0
votes

How can I optimize this cypher query? It's 3-4 times slower than a similar query using Gremlin.

START movie=node:vertices(movieId="100") 
MATCH genera1<--movie<--()-[ratedRel:rated]->anotherMovie-->genera1 
WHERE ratedRel.stars > 3 
RETURN anotherMovie.title as title, anotherMovie.movieId as id, 
genera1.genera as genera, 
COUNT(anotherMovie) as count ORDER BY count(anotherMovie) DESC LIMIT 20;

I'm just trying to retrieve movies that have been rated with more than 3 stars and that have the same genera as the START node: http://markorodriguez.files.wordpress.com/2011/09/movielens-schema.png?w=350

I'm running the query in the console and I'm using Neo4j 1.9

The Gremlin query:

m = [:];
x = [] as Set;
v = g.v(node_id);

v.out('hasGenera').aggregate(x).back(2).inE('rated').
filter{it.getProperty('stars') > 3}.outV.outE('rated').
filter{it.getProperty('stars') > 3}.
inV.filter{it != v}.
filter{it.out('hasGenera').toSet().equals(x)}.
groupCount(m){\"${it.id}:${it.title.replaceAll(',',' ')}\"}.iterate();

m.sort{a,b -> b.value <=> a.value}[0..24];
1
pleae paste the gremlin query, tooulkas
can you try the query with Neo4j 1.9.M02 and see if it is still slower? Is the dataset the same that Marko used in his example?Michael Hunger
Yes, it's the same dataset and I tried with M02. It was still slower.Manuel Palacio
can you remove the distinct, you don't need it anyway.Michael Hunger

1 Answers

0
votes
START movie=node:vertices(movieId="100") 
MATCH movie-->genera1<-anotherMovie<-[ratedRel:rated]-user
WHERE ratedRel.stars > 3 
RETURN anotherMovie.title as title, anotherMovie.movieId as id, genera1.genera as genera, 
COUNT(ratedRel) as cnt ORDER BY cnt DESC LIMIT 20;

update: based on your gremlin query, could you pls try this one?

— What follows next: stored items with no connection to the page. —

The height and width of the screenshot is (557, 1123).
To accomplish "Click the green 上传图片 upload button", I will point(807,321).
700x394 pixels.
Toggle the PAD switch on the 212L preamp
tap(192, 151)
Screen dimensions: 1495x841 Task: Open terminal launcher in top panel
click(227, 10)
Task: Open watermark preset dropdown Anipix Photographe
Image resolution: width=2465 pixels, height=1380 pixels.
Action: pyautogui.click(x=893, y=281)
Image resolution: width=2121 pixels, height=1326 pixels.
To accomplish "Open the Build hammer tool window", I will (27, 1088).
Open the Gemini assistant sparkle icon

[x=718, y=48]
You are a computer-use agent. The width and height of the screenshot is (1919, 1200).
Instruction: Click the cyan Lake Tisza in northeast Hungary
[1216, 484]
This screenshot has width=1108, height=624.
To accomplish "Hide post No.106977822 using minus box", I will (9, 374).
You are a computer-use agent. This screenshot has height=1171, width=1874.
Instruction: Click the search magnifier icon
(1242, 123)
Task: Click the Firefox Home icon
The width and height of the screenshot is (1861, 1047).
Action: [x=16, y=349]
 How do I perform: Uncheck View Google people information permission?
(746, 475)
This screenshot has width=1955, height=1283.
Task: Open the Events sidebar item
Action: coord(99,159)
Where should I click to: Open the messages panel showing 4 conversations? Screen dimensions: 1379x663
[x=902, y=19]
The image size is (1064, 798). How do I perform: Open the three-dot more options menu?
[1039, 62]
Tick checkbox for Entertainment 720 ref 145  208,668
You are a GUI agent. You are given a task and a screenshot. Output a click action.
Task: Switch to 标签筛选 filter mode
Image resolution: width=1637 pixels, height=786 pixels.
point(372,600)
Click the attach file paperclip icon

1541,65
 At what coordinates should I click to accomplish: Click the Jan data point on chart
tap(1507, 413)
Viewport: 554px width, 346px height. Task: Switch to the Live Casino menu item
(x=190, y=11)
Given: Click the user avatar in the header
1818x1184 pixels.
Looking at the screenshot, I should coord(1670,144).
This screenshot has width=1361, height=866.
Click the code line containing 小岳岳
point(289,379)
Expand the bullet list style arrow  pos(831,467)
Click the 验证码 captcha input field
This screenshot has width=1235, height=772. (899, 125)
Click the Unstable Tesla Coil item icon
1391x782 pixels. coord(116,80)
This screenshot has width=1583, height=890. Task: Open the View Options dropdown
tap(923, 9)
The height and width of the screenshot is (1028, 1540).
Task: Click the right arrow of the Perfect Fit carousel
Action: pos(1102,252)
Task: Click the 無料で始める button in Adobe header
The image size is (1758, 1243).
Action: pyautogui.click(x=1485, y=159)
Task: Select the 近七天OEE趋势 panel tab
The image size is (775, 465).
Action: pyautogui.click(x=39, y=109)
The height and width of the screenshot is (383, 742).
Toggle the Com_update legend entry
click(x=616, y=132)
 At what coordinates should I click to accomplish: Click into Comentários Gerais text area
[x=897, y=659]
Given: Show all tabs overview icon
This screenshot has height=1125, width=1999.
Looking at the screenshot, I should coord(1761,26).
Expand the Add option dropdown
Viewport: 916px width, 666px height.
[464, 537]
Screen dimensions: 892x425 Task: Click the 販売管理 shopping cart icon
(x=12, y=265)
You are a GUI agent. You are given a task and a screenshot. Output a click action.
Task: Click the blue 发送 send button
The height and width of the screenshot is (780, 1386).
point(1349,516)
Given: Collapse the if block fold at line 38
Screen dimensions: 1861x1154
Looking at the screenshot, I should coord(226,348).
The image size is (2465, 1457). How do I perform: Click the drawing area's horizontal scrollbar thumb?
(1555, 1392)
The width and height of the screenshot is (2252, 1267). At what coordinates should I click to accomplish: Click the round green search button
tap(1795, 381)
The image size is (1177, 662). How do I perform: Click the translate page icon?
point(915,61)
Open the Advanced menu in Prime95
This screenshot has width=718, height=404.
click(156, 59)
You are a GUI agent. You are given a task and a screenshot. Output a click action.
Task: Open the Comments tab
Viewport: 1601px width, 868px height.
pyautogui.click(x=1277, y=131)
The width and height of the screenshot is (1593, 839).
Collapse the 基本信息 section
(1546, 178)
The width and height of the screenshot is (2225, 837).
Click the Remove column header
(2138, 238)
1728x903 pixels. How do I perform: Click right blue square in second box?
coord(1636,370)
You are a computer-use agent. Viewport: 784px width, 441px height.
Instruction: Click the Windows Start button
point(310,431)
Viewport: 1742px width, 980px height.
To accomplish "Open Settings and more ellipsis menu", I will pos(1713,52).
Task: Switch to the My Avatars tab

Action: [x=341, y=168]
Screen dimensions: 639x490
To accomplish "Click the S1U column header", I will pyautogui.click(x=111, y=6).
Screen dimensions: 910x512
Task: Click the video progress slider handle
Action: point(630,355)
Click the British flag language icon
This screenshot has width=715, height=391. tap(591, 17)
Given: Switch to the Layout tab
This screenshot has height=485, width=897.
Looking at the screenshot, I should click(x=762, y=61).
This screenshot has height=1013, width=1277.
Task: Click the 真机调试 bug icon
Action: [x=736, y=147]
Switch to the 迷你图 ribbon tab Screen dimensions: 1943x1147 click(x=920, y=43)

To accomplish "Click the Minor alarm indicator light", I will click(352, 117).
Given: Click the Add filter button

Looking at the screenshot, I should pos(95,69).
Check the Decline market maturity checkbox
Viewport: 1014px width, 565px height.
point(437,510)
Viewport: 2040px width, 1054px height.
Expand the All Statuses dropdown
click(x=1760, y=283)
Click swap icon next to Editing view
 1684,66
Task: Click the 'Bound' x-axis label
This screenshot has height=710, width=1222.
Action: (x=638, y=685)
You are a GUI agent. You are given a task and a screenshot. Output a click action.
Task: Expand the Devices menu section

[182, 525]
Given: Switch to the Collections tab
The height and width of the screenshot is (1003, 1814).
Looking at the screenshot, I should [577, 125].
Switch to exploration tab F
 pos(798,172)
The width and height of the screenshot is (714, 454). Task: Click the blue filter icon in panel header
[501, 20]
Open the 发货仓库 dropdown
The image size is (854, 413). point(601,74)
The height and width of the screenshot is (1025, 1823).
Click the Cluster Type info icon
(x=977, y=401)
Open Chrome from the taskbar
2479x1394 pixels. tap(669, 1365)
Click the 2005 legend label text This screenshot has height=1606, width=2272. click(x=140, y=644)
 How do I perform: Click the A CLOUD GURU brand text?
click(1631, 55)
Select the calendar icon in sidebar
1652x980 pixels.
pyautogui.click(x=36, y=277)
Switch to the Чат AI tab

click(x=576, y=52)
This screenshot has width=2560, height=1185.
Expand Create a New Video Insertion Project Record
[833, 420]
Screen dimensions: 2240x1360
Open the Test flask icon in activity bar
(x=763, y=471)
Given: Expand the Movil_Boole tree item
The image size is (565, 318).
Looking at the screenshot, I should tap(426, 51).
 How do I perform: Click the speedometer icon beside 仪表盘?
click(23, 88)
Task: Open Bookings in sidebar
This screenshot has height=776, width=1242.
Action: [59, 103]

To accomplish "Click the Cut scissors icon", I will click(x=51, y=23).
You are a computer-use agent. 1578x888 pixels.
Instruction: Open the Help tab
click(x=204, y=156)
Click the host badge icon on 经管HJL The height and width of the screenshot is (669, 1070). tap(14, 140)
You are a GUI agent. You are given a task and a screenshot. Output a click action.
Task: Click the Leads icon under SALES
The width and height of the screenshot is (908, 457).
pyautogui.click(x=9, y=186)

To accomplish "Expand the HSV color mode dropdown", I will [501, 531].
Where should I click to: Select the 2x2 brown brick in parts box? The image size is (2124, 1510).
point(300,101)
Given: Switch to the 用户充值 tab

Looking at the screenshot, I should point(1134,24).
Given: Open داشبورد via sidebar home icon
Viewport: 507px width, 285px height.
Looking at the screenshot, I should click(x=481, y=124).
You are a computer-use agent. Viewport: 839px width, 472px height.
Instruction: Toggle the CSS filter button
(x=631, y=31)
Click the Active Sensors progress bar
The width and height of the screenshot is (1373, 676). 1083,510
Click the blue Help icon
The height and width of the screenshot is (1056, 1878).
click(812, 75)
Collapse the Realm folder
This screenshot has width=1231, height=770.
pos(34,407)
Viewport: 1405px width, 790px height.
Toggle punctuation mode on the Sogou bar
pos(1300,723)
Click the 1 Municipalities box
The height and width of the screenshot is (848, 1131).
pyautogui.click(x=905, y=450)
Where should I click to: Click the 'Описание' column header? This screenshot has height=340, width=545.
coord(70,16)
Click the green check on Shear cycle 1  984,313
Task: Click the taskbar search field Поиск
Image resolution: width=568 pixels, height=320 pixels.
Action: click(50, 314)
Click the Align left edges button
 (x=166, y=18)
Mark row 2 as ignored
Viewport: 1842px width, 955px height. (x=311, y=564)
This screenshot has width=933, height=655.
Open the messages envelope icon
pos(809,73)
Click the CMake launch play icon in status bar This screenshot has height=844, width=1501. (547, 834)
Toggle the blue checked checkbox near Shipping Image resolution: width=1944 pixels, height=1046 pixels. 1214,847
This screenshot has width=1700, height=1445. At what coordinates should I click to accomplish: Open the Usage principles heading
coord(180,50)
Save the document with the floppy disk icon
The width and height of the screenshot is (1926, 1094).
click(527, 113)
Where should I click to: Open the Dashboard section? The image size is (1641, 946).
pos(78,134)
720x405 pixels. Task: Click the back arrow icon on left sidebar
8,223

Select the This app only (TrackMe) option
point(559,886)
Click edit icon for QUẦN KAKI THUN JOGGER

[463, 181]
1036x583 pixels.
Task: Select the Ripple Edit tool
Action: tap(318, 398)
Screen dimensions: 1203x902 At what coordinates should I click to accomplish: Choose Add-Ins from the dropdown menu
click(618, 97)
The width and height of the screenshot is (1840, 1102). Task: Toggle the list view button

START movie=node:vertices(movieId="100") 
MATCH movie-[:hasGenera]->genera1<-[:hasGenera]-anotherMovie<-[ratedRel:rated]-user
WITH anotherMovie,count(ratedRel) as allVotes, sum(ratedRel) as allStars,genera1
WHERE allStars/allVotes>3 
RETURN anotherMovie.title as title, anotherMovie.movieId as id, genera1.genera as genera, 
allStars ORDER BY allStars DESC LIMIT 20;

the point is to exactly define as much elements in path as possible (in this case we missed the rels names) and to omit the user node which i don't know how to do that in cypher but it obviously isn't listed in the gremlin code.